Der Ausbildende hatte auch sonst alles richtig gemacht. Er hatte die Zweiwochenfrist des § 22 Abs. 4 Satz 1 BBiG eingehalten, und die Kündigung schriftlich und unter Angabe der Kündigungsgründe gemäß § 22 Abs. 3 BBiG erklärt.

Doch selbst wenn alle formellen Anforderungen vom Arbeitgeber gewahrt werden, ist die außerordentliche Kündigung eines Auszubildenden nicht ganz einfach. Denn ein wichtiger Grund setzt voraus, dass das Ausbildungsziel erheblich gefährdet und die Fortsetzung des Ausbildungsverhältnisses unter Berücksichtigung aller Umstände des Einzelfalles und unter Abwägung der Interessen beider Vertragsteile unzumutbar ist.2 Im Rahmen der Interessenabwägung sind sodann ein ggf. jugendliches Alter des Auszubildenden und sein charakterliche Entwicklungsstand zu berücksichtigen.3 Hinzu kommt: Je länger bereits die Ausbildung andauert, umso schwerer wird es für den Ausbildenden, die Fortsetzung des Ausbildungsverhältnisses als unzumutbar zu bewerten.
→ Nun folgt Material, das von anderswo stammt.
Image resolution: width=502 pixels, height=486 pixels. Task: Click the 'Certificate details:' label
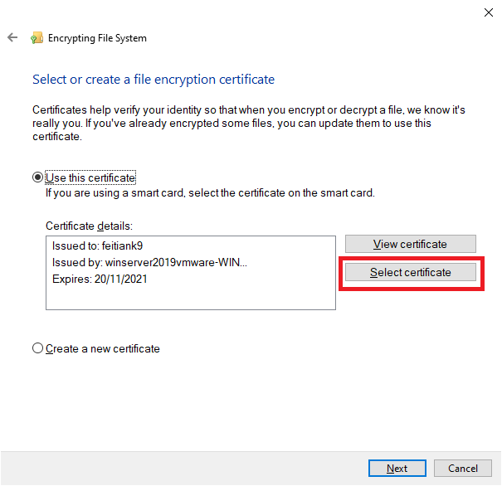pos(89,226)
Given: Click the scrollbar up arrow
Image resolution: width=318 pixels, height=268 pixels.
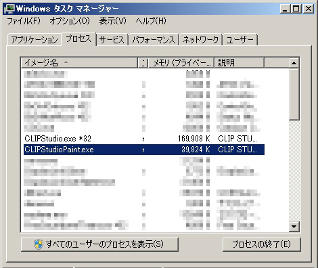Looking at the screenshot, I should point(294,63).
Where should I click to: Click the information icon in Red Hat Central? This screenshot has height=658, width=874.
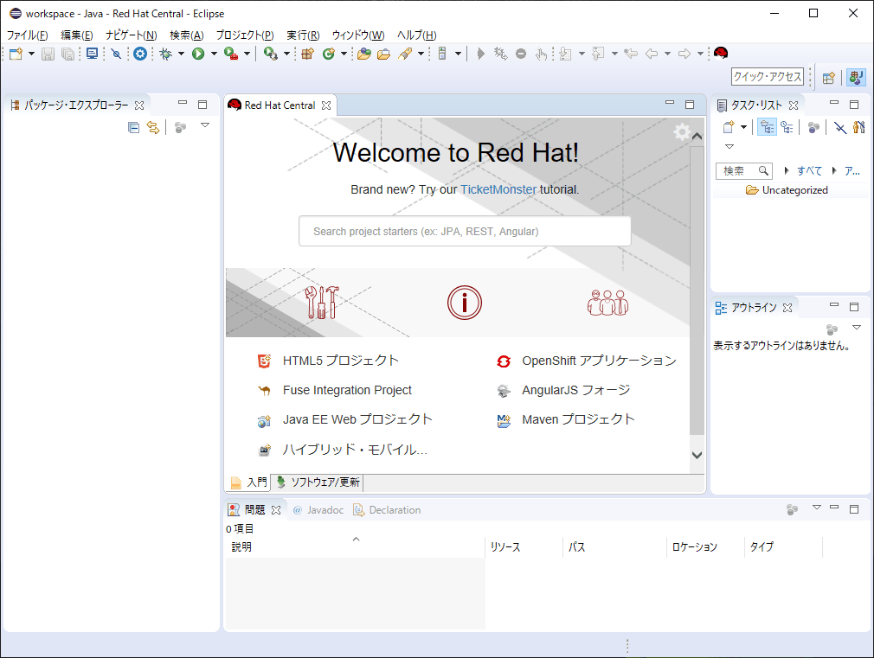coord(465,303)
Kurz und gut: In einem Ausbildungsverhältnis hat der Ausbildende angesichts des jugendlichen Alters des Auszubildenden oftmals Nachsicht walten zu lassen. Eine fristlose Kündigung kann daher stets nur Ultima Ratio sein. Tauchen jedoch bereits zu Beginn des Ausbildungsverhältnisses Probleme auf, sollten Arbeitgeber noch innerhalb der Probezeit kündigen, die höchstens vier Monate betragen darf, § 20 BBiG. Nach der Probezeit ist die ordentliche Kündigung des Berufsausbildungsverhältnisses nicht mehr möglich. Der Ausbildende kann dann nur noch wegen eines wichtigen Grundes kündigen. Ausbildenden kann daher nur geraten werden, bei deutlichen Zweifeln nicht allzu lange zu warten, denn die bereits zurückgelegte Ausbildungszeit ist im Rahmen der Interessenabwägung zu berücksichtigen. Je weiter die Ausbildung vorangeschritten ist, umso schwerer wird es, einen Auszubildenden, der sich pflichtwidrig verhält, zu kündigen.
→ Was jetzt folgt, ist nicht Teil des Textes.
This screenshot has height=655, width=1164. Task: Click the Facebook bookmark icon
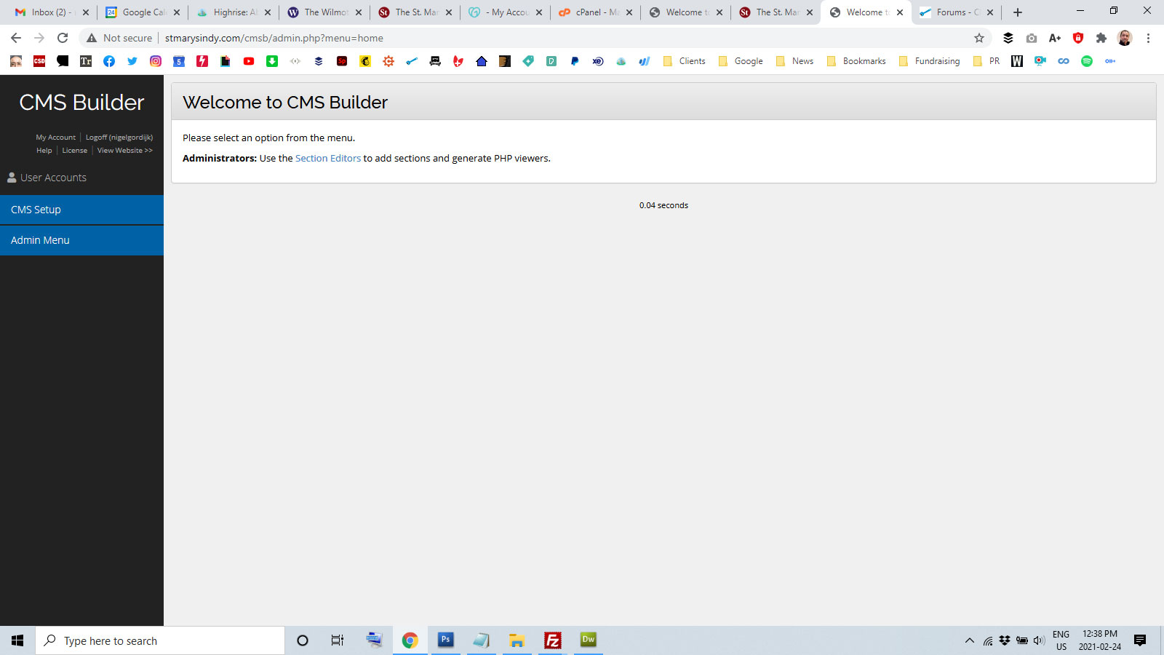tap(109, 61)
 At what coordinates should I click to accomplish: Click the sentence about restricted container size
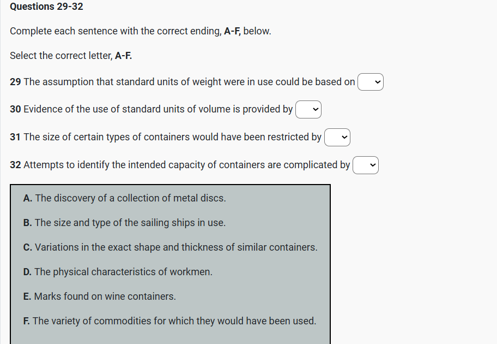coord(172,137)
Eine weitere Besonderheit bei der Kündigung eines Auszubildenden ist der Umstand, dass der Auszubildende im Kündigungszeitpunkt womöglich noch minderjährig ist. In diesem Fall ist die Kündigungserklärung an den oder die gesetzlichen Vertreter zu richten, § 131 Abs. 2 Satz 1 BGB. Zudem existieren bisweilen Schlichtungsausschüsse, weshalb dann § 111 Abs. 2 ArbGG gilt.

Fußnoten

1) ArbG Siegburg, Urt. v. 17.03.2022 – 5 Ca 1849/21.

2) BAG, Urt. v. 12.02.2015 – 6 AZR 845/13 – BAGE 151, 1-26.

3) Biebl in: Ascheid/Preis/Schmidt, § 22 BBiG Rn. 11.